Mexico: Environmentalist Found Guilty, Rights Groups Protest

MEXICO CITY, Aug. 28 -- In closing a case that has led to outrage among environmental groups around the world, a district judge in the state of Guerrero found Rudolfo Montiel Flores guilty today of drugs and weapons crimes and sentenced him to nearly seven years in prison.

Environmental groups consider Mr. Montiel, 44, a political prisoner, saying his only crime was to organize protests against loggers who were cutting forests around his village north of Acapulco.

Last year, gunmen killed several members of rural ecological group led by Mr. Montiel. In May 1999, Mr. Montiel said that he was detained and tortured by soldiers who forced him to sign statements that confessed to marijuana cultivation and possession of illegal arms.

This summer, the Mexican National Human Rights Commission said that his rights had been violated, that evidence against him had been planted.

Mr. Montiel, a poor indigenous farmer, was arrested and convicted with a friend, Teodoro Cabrera Garca, who was sentenced today to 10 years in prison.

Lawyers for the men pledged to appeal the sentences and to help organize protests to reignite interest in the case.

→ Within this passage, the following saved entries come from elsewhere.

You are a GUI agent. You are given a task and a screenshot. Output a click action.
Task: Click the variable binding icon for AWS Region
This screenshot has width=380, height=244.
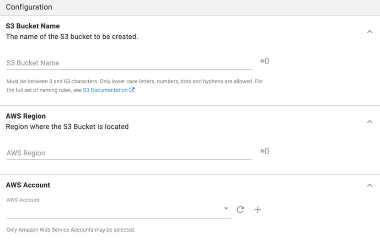265,151
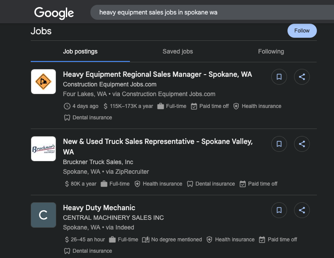The width and height of the screenshot is (334, 258).
Task: Save the New & Used Truck Sales Representative job
Action: (x=279, y=144)
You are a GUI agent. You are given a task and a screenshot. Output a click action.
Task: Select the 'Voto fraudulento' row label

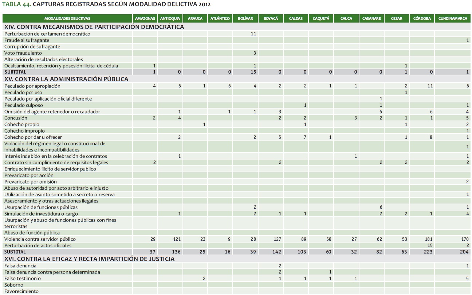point(23,53)
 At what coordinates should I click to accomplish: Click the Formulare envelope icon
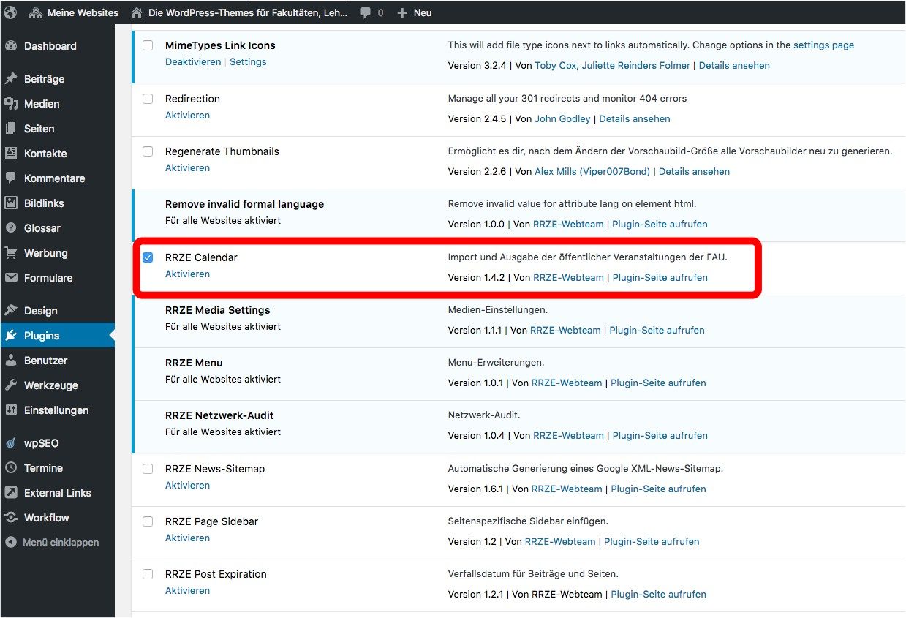tap(11, 278)
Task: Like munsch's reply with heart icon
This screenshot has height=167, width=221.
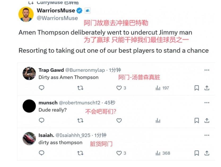Action: 119,120
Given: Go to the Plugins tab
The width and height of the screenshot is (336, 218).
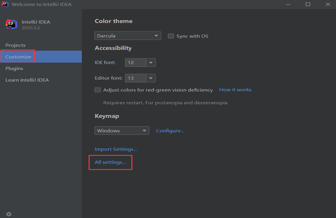Looking at the screenshot, I should (x=14, y=69).
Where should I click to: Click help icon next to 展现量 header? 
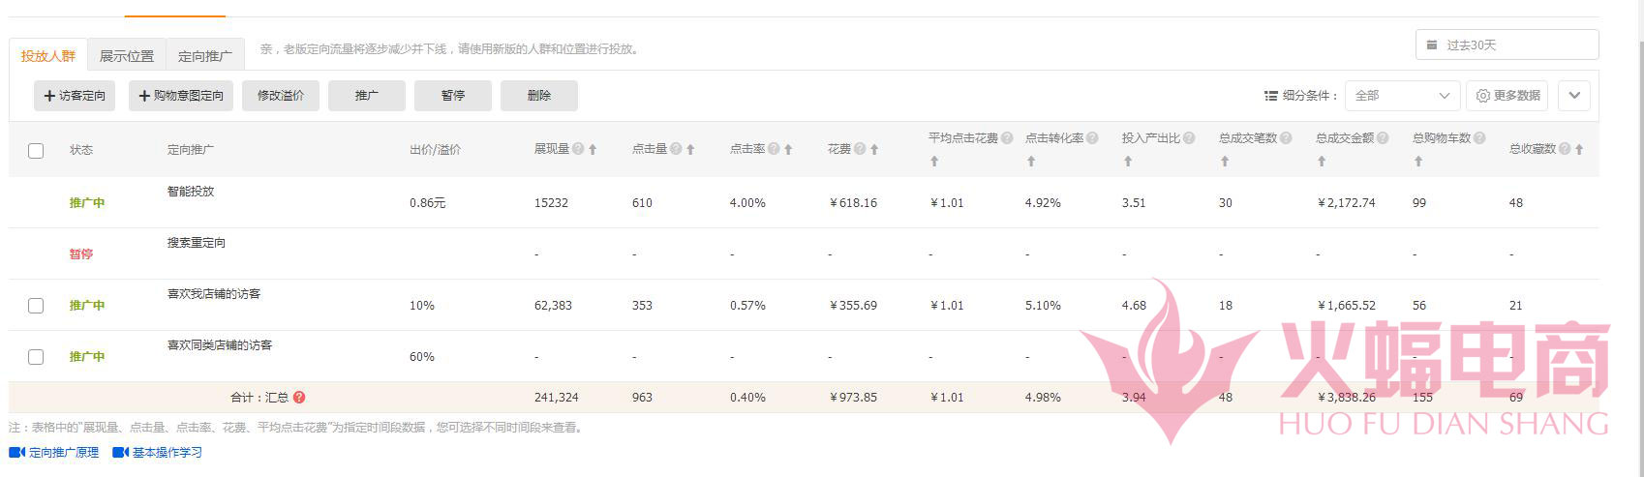click(578, 149)
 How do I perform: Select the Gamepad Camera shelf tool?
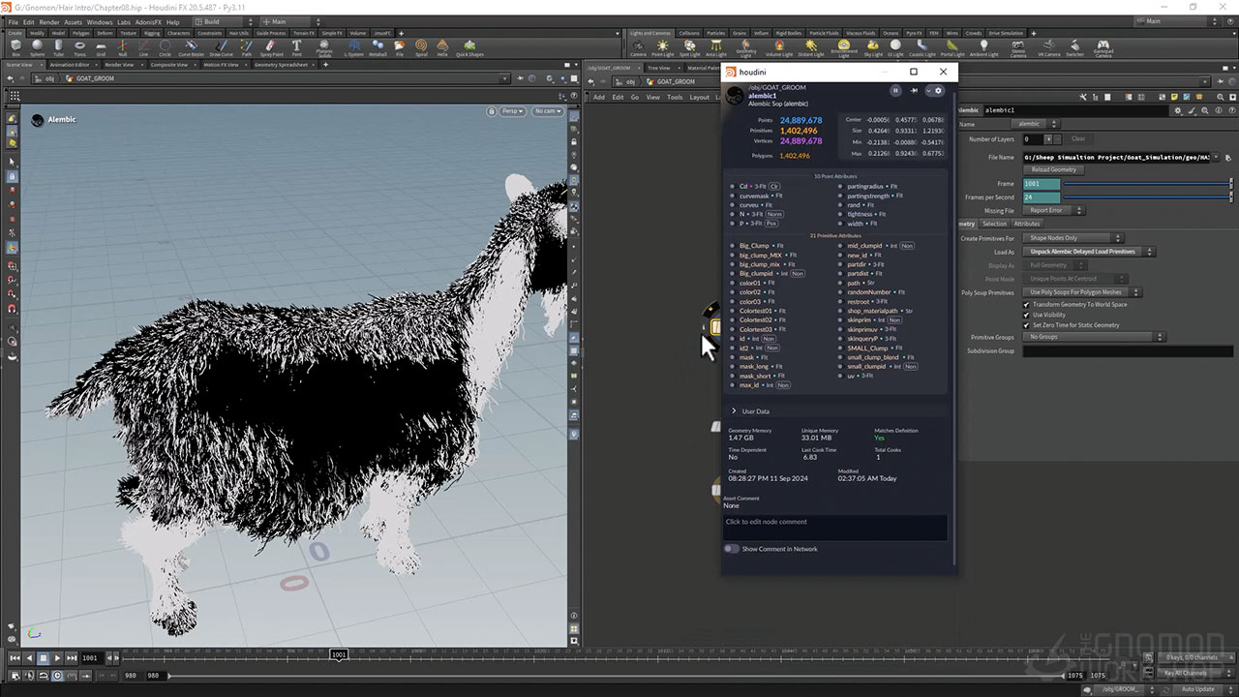pos(1103,47)
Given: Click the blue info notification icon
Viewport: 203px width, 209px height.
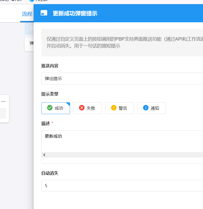Looking at the screenshot, I should 146,108.
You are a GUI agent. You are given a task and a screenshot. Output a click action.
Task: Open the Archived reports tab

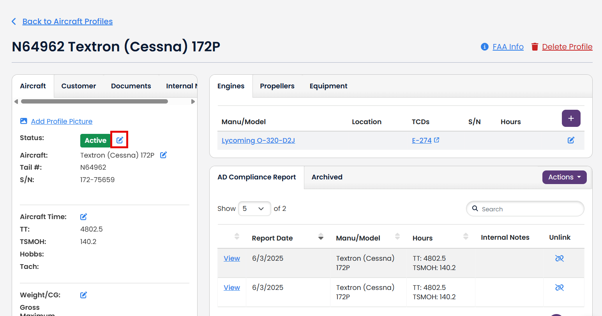(x=327, y=177)
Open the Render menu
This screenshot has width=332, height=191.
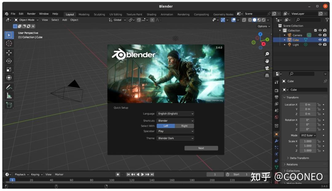(x=31, y=14)
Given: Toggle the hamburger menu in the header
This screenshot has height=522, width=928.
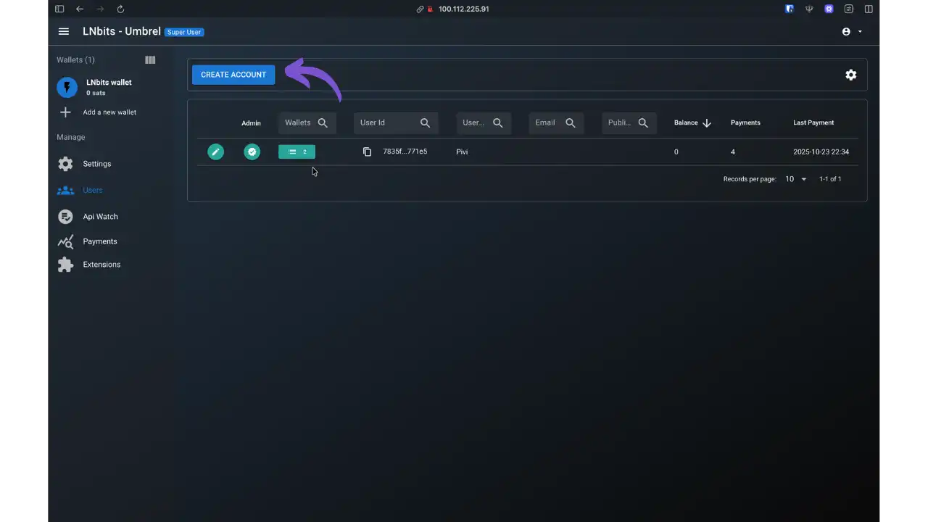Looking at the screenshot, I should (64, 32).
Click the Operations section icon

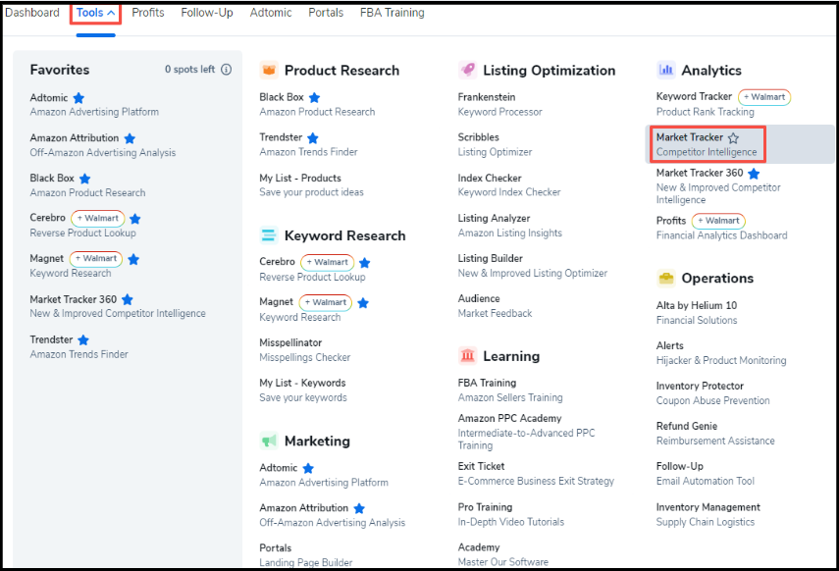click(666, 279)
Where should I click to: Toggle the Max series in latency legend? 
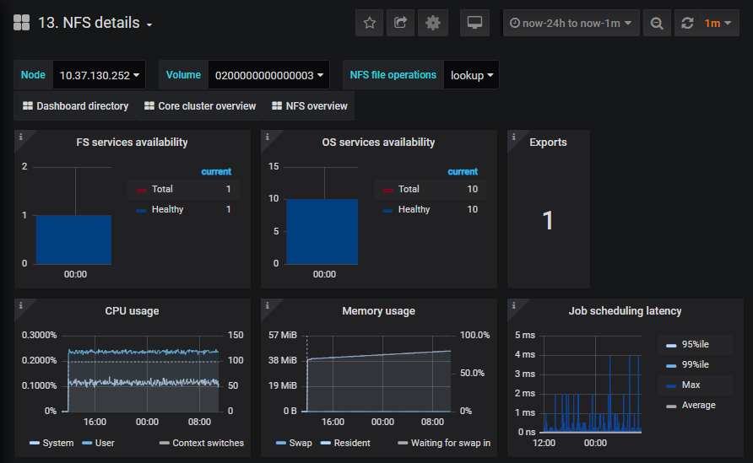pyautogui.click(x=691, y=385)

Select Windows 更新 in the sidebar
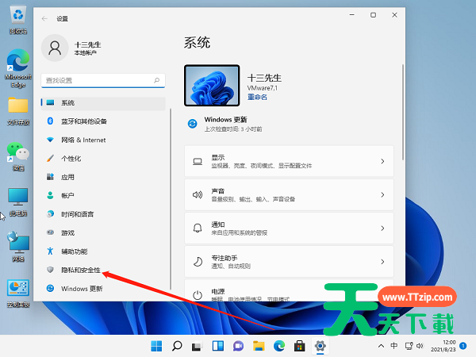81,289
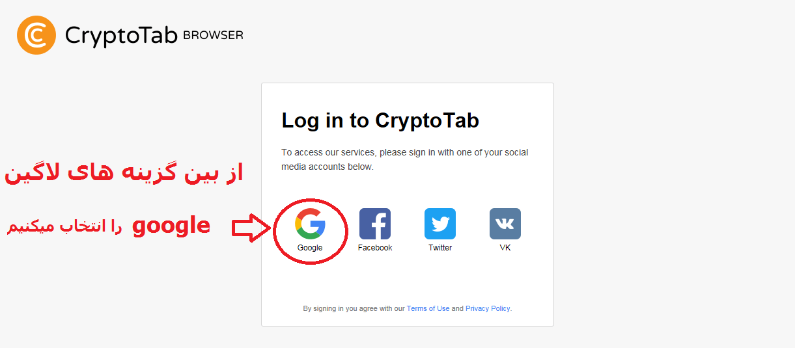Click the Persian text left of "google"
Viewport: 795px width, 348px height.
tap(64, 228)
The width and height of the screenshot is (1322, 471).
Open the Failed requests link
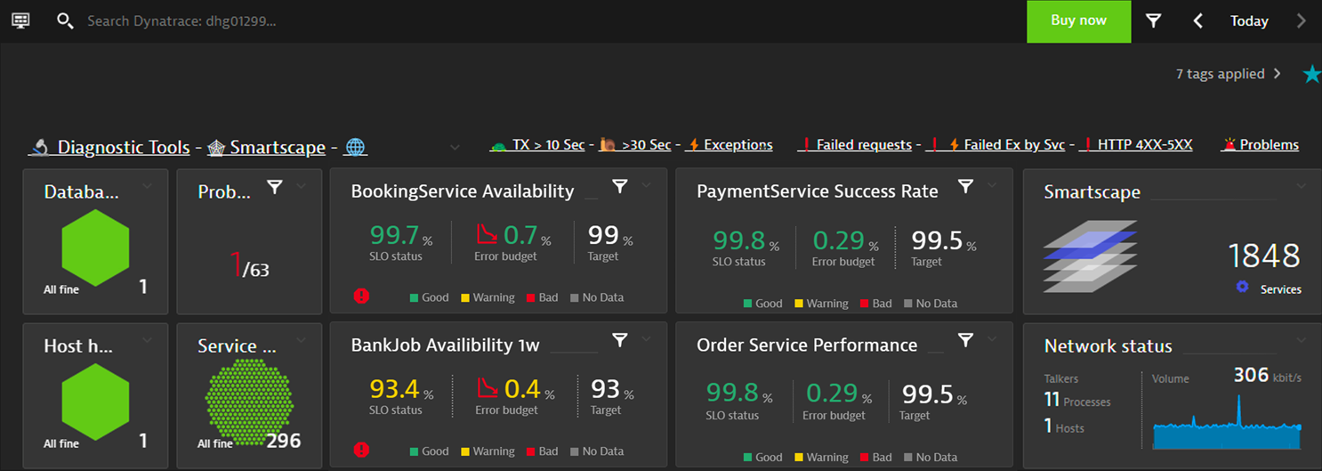(x=862, y=144)
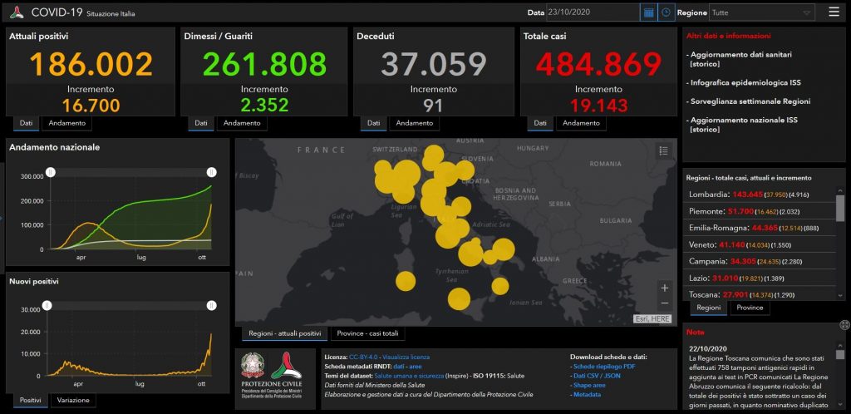Download Schede riepilogo PDF

coord(604,366)
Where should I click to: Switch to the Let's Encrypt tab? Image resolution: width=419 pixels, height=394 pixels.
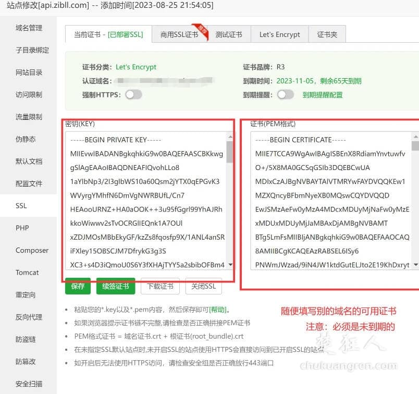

Leaders of Amnesty International in Mexico City said they would urge President-elect Vicente Fox Quesada to dismiss the sentences against the two men after he takes office in December.

Copyright 2000 The New York Times Company


Mexico: Environmentalist Prisoners of Conscience Convicted

Amnesty International

29 August 2000

The conviction of Rodolfo Montiel and Teodoro Cabrera is a severe blow to human rights in Mexico, Amnesty International said today, reiterating the fact that the charges against the two men are not only fabricated but also based on statements extracted under torture.

The organization pledges to continue its international campaign for the immediate and unconditional release of the two peasant environmentalists.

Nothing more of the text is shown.